[Target pointing data]
######

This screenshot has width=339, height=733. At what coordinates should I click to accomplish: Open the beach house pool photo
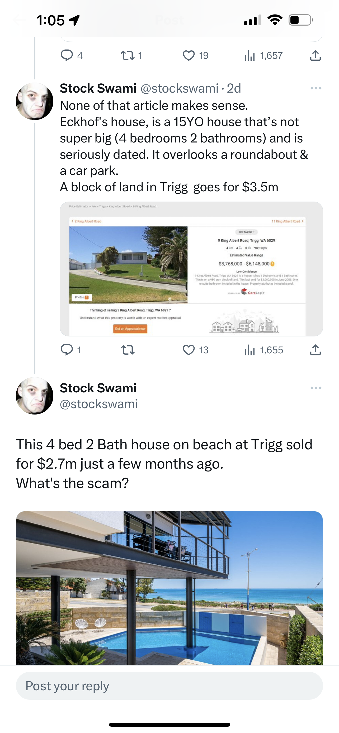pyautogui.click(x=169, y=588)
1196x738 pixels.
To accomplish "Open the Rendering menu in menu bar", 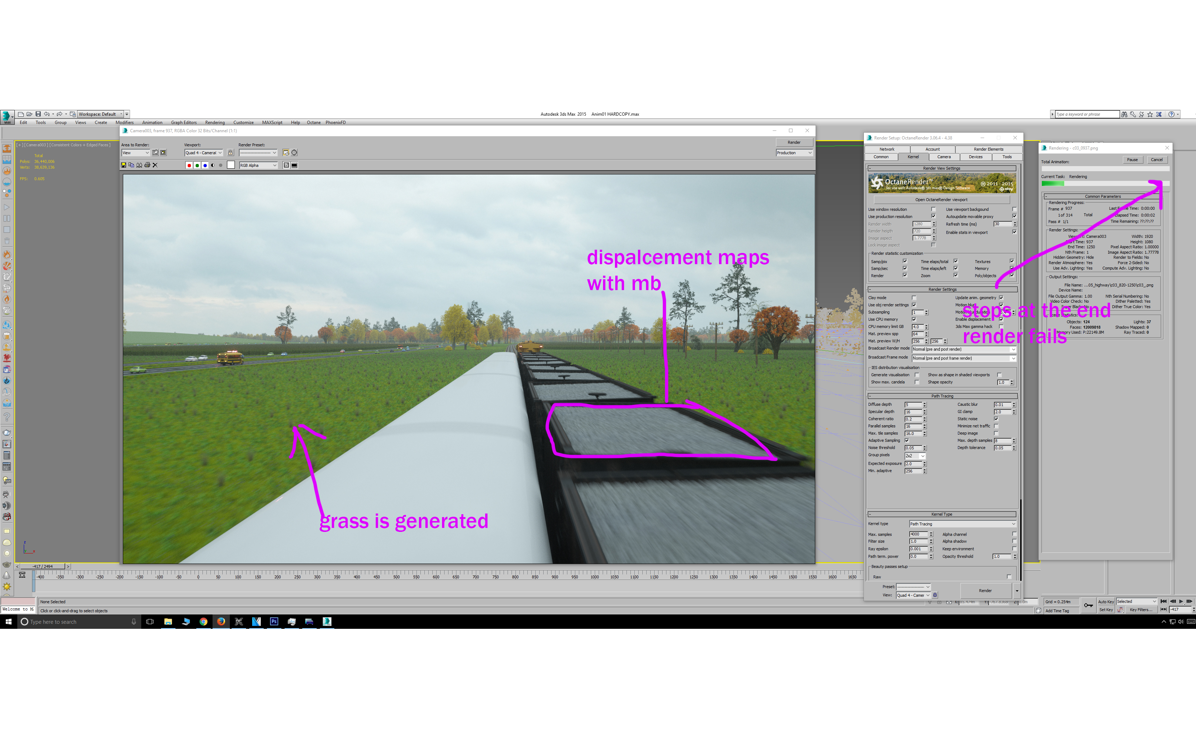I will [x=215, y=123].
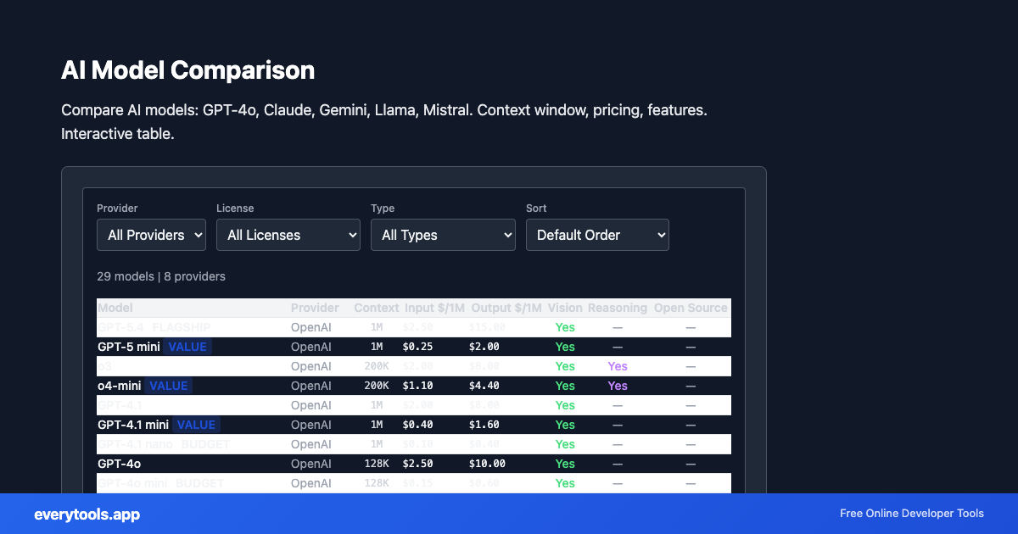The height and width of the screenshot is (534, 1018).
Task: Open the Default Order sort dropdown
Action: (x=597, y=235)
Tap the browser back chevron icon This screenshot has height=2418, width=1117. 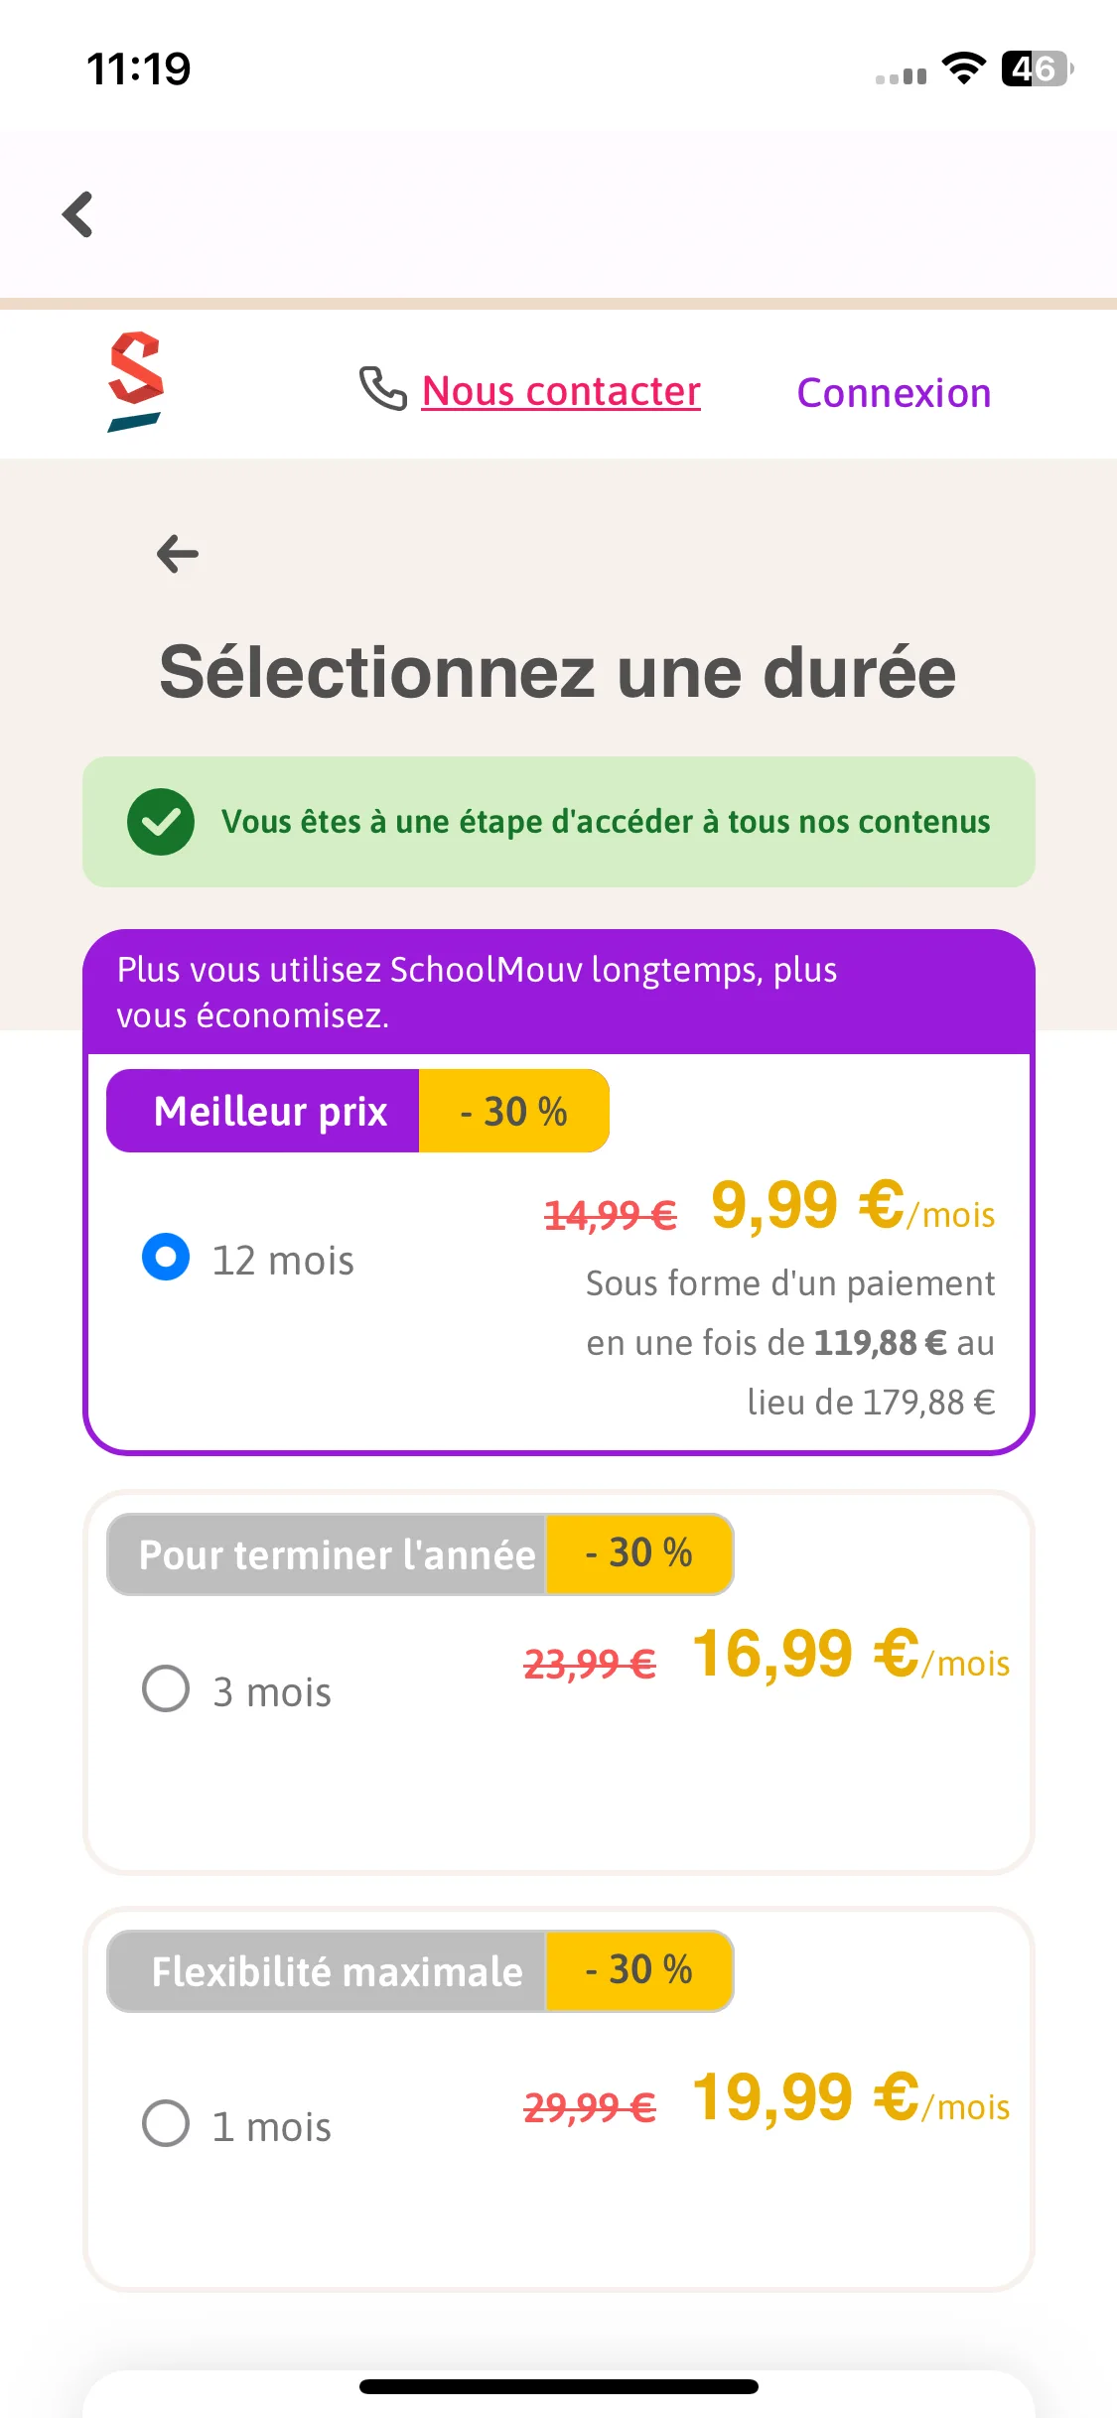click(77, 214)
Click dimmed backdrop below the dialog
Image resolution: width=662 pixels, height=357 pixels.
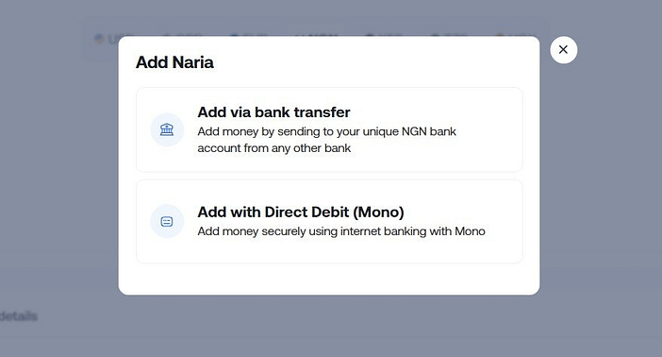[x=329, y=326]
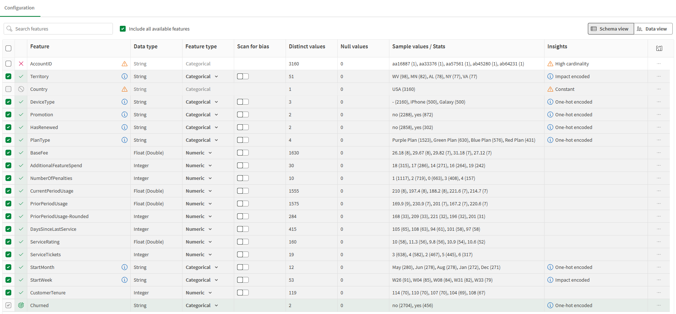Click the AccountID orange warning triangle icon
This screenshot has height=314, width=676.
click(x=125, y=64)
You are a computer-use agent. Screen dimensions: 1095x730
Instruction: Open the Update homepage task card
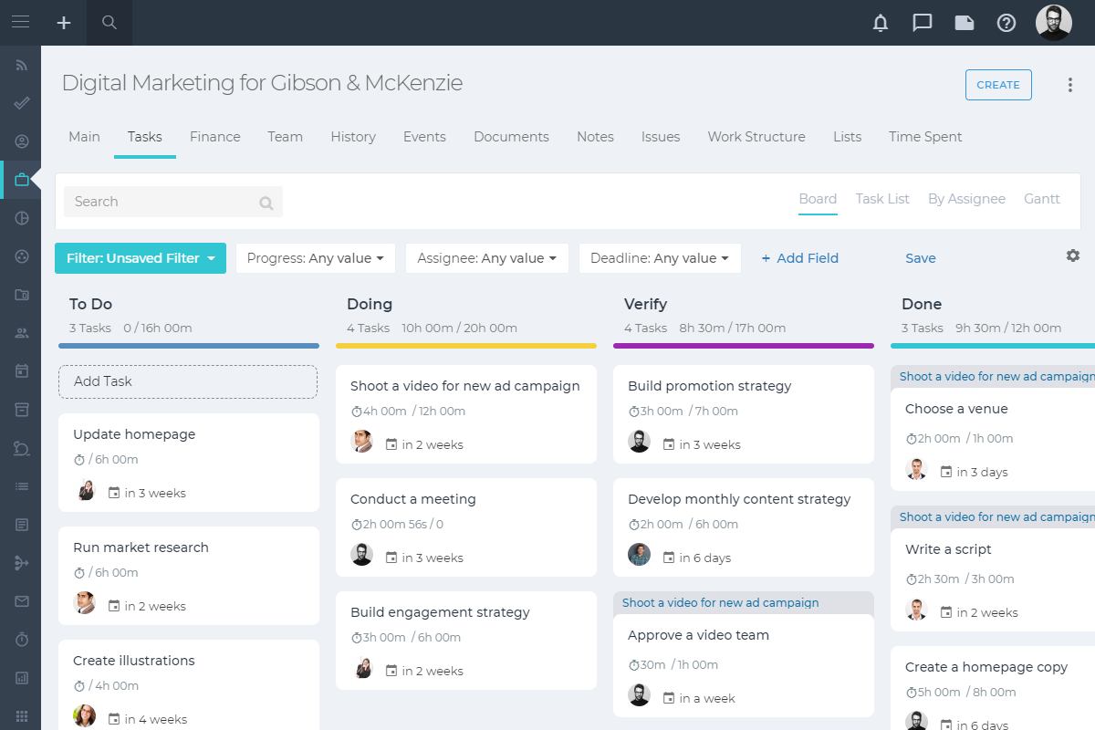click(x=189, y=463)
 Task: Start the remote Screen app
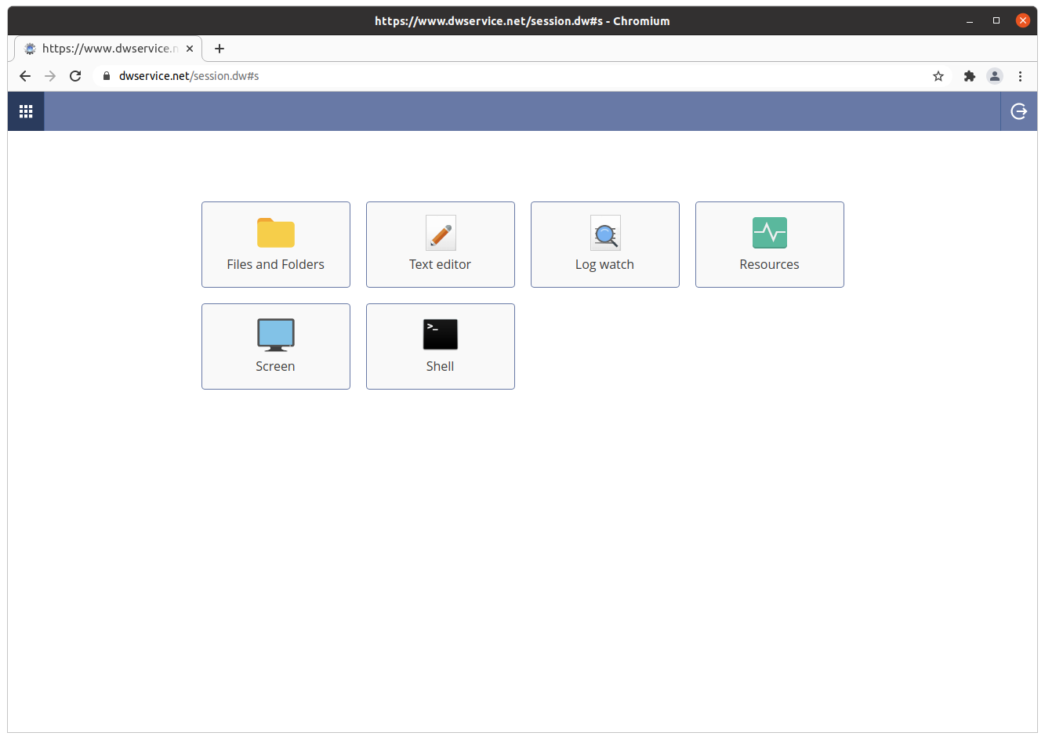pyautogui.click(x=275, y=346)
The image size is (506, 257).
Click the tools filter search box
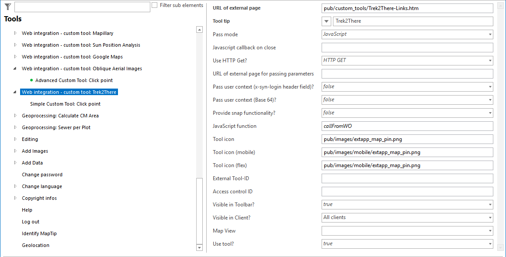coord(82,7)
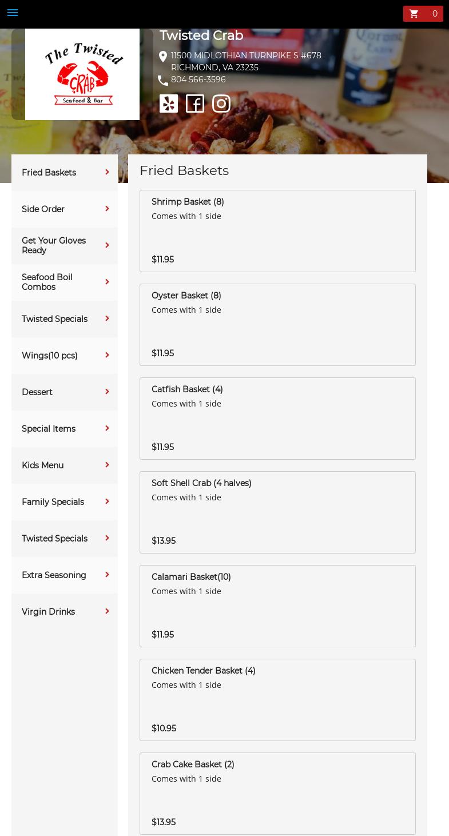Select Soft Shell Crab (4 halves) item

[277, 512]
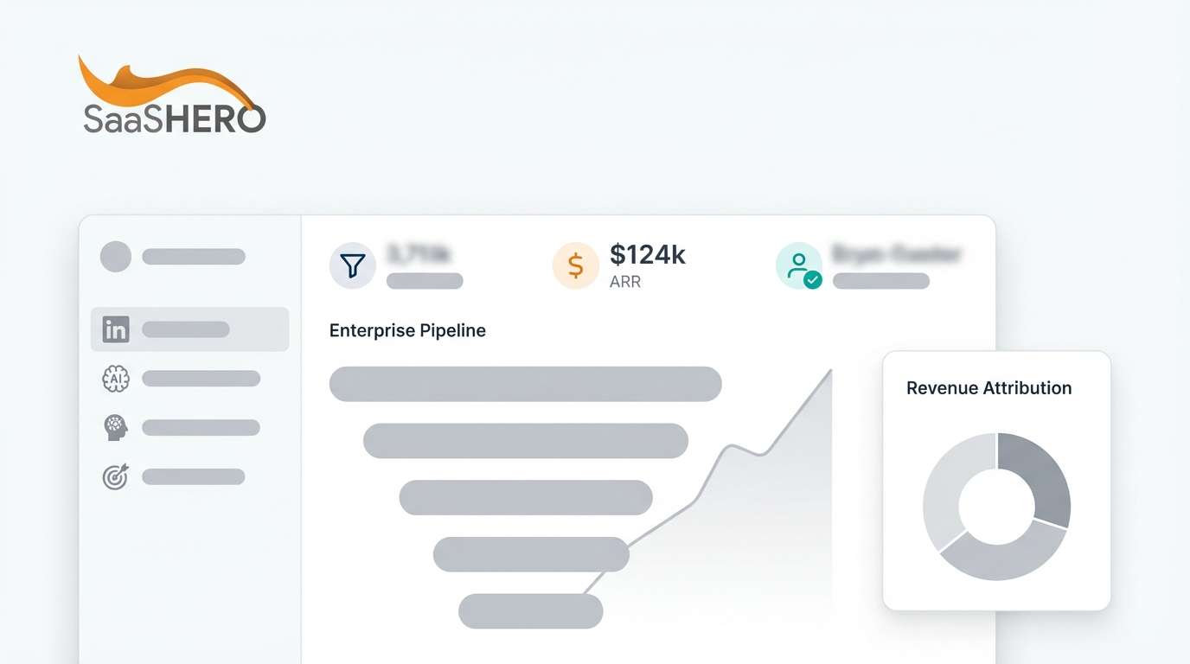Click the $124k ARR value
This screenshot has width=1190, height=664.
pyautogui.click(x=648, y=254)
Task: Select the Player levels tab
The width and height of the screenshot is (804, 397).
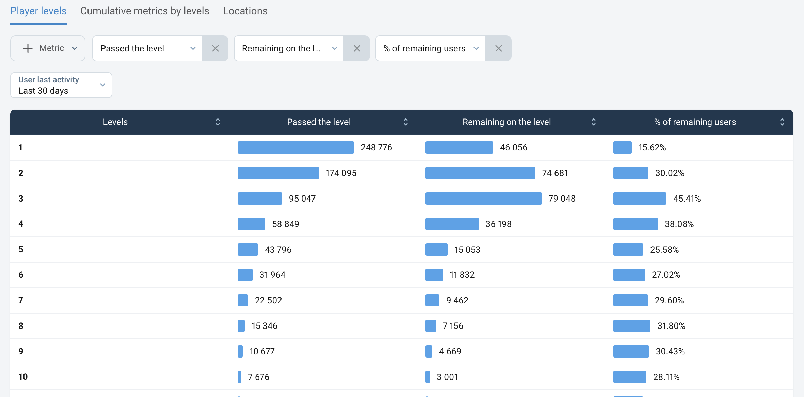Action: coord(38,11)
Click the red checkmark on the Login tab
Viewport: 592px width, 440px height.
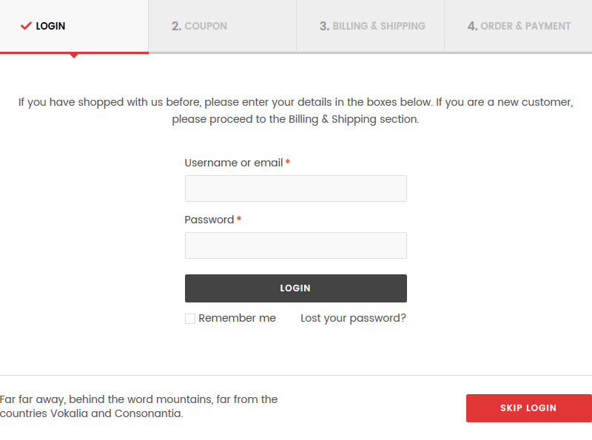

######

=== Stated goal ===
Could you rewrite the listing from the line containing "Task: Select the Player levels tab" down to the end of the listing, changing "red checkmark" to "green checkmark" and leaving everything else as it is? Leave the pictures out of your answer.

=== Complete output ===
Task: Select the Player levels tab
The width and height of the screenshot is (804, 397).
Action: coord(38,11)
Click the green checkmark on the Login tab
Viewport: 592px width, 440px height.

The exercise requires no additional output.